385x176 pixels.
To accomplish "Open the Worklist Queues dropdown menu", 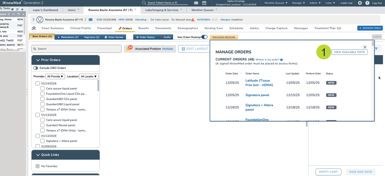I will [x=275, y=3].
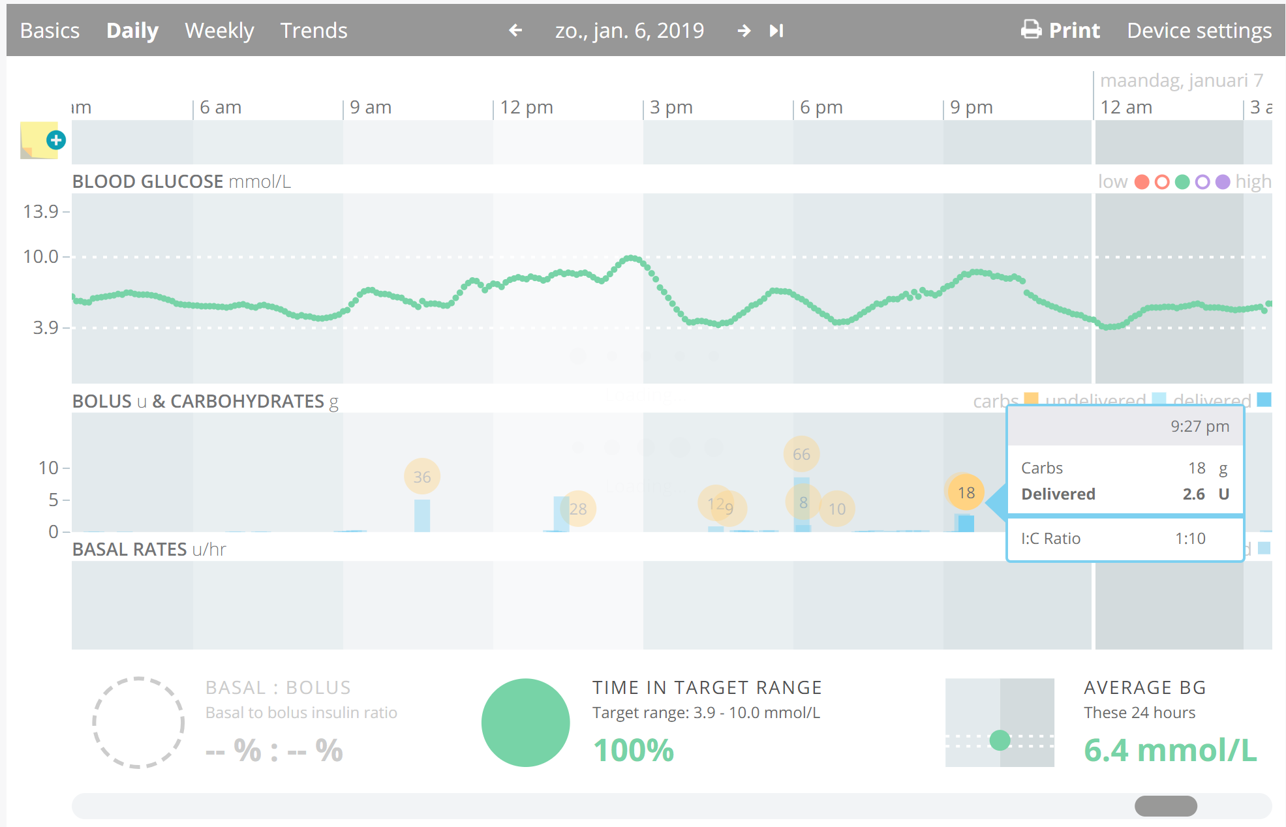
Task: Click the blue delivered bolus bar at 9:27 pm
Action: [966, 524]
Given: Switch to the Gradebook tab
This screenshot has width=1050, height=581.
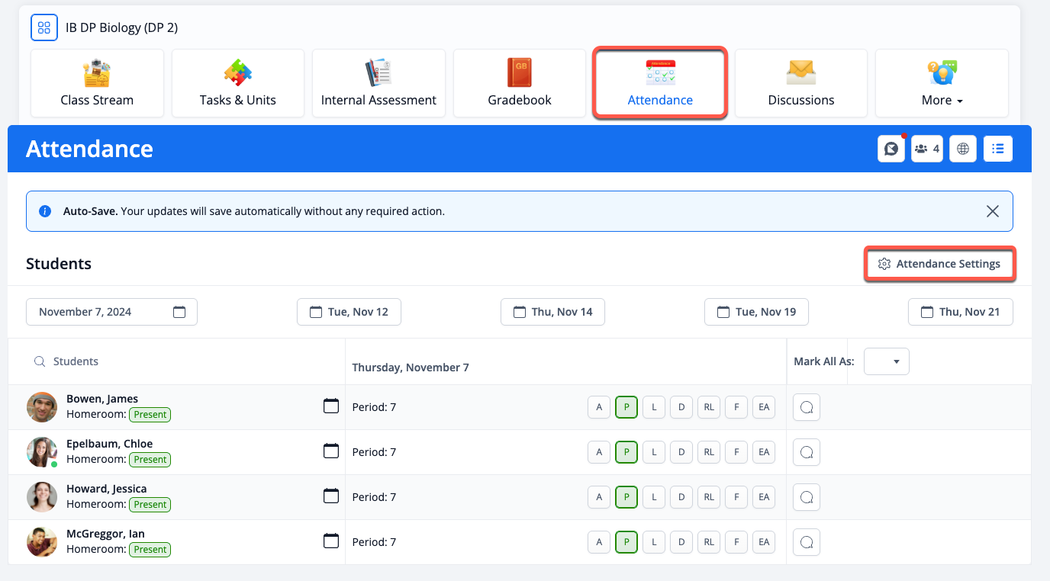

*****

> _Task description_:
Extract, character for character, every line from the one that holds "Given: Switch to the Gradebook tab" through the end of the entries above. Include both boundary lines and no pictures.

> _Solution_:
Given: Switch to the Gradebook tab
This screenshot has width=1050, height=581.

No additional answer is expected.